- **ABOUT THIS TASK**: Repeat the entries below in full, with every character unchanged.

[Start of Attachment]

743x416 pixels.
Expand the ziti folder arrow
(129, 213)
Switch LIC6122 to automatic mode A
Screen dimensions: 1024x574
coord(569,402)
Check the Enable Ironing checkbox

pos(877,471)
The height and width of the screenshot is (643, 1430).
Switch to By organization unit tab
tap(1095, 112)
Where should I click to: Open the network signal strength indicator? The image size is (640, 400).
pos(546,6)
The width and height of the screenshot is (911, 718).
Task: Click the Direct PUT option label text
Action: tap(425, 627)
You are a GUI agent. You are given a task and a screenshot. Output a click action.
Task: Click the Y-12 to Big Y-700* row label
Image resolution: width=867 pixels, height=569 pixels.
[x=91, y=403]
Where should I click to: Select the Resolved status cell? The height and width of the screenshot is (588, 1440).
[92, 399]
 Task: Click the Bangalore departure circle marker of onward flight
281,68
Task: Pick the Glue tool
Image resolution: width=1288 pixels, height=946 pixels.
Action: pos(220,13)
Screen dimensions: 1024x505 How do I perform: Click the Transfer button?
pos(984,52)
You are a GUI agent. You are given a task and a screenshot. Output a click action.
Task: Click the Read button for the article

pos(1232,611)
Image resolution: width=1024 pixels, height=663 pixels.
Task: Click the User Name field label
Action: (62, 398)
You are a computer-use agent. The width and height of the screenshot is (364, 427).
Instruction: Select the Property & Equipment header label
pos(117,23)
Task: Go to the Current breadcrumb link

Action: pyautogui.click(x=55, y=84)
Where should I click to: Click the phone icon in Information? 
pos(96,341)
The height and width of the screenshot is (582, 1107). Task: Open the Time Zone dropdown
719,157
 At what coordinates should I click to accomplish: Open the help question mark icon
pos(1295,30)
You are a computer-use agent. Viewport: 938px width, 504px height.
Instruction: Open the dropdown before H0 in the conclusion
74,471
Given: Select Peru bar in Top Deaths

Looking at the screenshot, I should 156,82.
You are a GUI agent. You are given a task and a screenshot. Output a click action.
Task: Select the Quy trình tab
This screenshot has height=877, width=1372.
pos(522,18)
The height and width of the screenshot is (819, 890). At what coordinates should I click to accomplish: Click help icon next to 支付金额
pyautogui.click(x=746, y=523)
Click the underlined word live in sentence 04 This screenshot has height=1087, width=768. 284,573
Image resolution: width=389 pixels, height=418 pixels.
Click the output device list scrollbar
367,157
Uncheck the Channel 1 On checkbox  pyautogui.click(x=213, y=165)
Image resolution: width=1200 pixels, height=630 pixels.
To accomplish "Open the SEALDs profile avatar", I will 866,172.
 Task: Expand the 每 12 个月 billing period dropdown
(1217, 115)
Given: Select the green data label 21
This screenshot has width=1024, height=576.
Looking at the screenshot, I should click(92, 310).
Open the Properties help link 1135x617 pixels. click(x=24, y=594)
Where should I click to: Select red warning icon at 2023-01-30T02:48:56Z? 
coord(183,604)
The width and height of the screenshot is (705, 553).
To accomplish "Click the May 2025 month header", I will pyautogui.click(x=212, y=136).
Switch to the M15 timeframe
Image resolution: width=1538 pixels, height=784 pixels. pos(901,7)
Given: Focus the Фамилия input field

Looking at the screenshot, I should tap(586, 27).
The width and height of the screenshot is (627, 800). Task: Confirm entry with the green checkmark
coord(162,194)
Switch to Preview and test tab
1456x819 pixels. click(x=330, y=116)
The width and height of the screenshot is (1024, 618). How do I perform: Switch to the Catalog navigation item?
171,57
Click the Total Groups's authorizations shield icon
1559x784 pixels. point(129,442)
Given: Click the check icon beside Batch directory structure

[End of Attachment]

- **PROBLEM SOLUTION**:
743x416 pixels.
Expand the ziti folder arrow
(129, 213)
Switch LIC6122 to automatic mode A
Screen dimensions: 1024x574
coord(569,402)
Check the Enable Ironing checkbox

pos(877,471)
The height and width of the screenshot is (643, 1430).
Switch to By organization unit tab
tap(1095, 112)
Where should I click to: Open the network signal strength indicator? The image size is (640, 400).
pos(546,6)
The width and height of the screenshot is (911, 718).
Task: Click the Direct PUT option label text
Action: tap(425, 627)
You are a GUI agent. You are given a task and a screenshot. Output a click action.
Task: Click the Y-12 to Big Y-700* row label
Image resolution: width=867 pixels, height=569 pixels.
[x=91, y=403]
Where should I click to: Select the Resolved status cell? The height and width of the screenshot is (588, 1440).
[92, 399]
 Task: Click the Bangalore departure circle marker of onward flight
281,68
Task: Pick the Glue tool
Image resolution: width=1288 pixels, height=946 pixels.
Action: pos(220,13)
Screen dimensions: 1024x505 How do I perform: Click the Transfer button?
pos(984,52)
You are a GUI agent. You are given a task and a screenshot. Output a click action.
Task: Click the Read button for the article

pos(1232,611)
Image resolution: width=1024 pixels, height=663 pixels.
Task: Click the User Name field label
Action: (62, 398)
You are a computer-use agent. The width and height of the screenshot is (364, 427).
Instruction: Select the Property & Equipment header label
pos(117,23)
Task: Go to the Current breadcrumb link

Action: pyautogui.click(x=55, y=84)
Where should I click to: Click the phone icon in Information? 
pos(96,341)
The height and width of the screenshot is (582, 1107). Task: Open the Time Zone dropdown
719,157
 At what coordinates should I click to accomplish: Open the help question mark icon
pos(1295,30)
You are a computer-use agent. Viewport: 938px width, 504px height.
Instruction: Open the dropdown before H0 in the conclusion
74,471
Given: Select Peru bar in Top Deaths

Looking at the screenshot, I should 156,82.
You are a GUI agent. You are given a task and a screenshot. Output a click action.
Task: Select the Quy trình tab
This screenshot has height=877, width=1372.
pos(522,18)
The height and width of the screenshot is (819, 890). At what coordinates should I click to accomplish: Click help icon next to 支付金额
pyautogui.click(x=746, y=523)
Click the underlined word live in sentence 04 This screenshot has height=1087, width=768. 284,573
Image resolution: width=389 pixels, height=418 pixels.
Click the output device list scrollbar
367,157
Uncheck the Channel 1 On checkbox  pyautogui.click(x=213, y=165)
Image resolution: width=1200 pixels, height=630 pixels.
To accomplish "Open the SEALDs profile avatar", I will 866,172.
 Task: Expand the 每 12 个月 billing period dropdown
(1217, 115)
Given: Select the green data label 21
This screenshot has width=1024, height=576.
Looking at the screenshot, I should click(92, 310).
Open the Properties help link 1135x617 pixels. click(x=24, y=594)
Where should I click to: Select red warning icon at 2023-01-30T02:48:56Z? 
coord(183,604)
The width and height of the screenshot is (705, 553).
To accomplish "Click the May 2025 month header", I will pyautogui.click(x=212, y=136).
Switch to the M15 timeframe
Image resolution: width=1538 pixels, height=784 pixels. pos(901,7)
Given: Focus the Фамилия input field

Looking at the screenshot, I should tap(586, 27).
The width and height of the screenshot is (627, 800). Task: Confirm entry with the green checkmark
coord(162,194)
Switch to Preview and test tab
1456x819 pixels. click(x=330, y=116)
The width and height of the screenshot is (1024, 618). How do I perform: Switch to the Catalog navigation item?
171,57
Click the Total Groups's authorizations shield icon
1559x784 pixels. point(129,442)
Given: Click the check icon beside Batch directory structure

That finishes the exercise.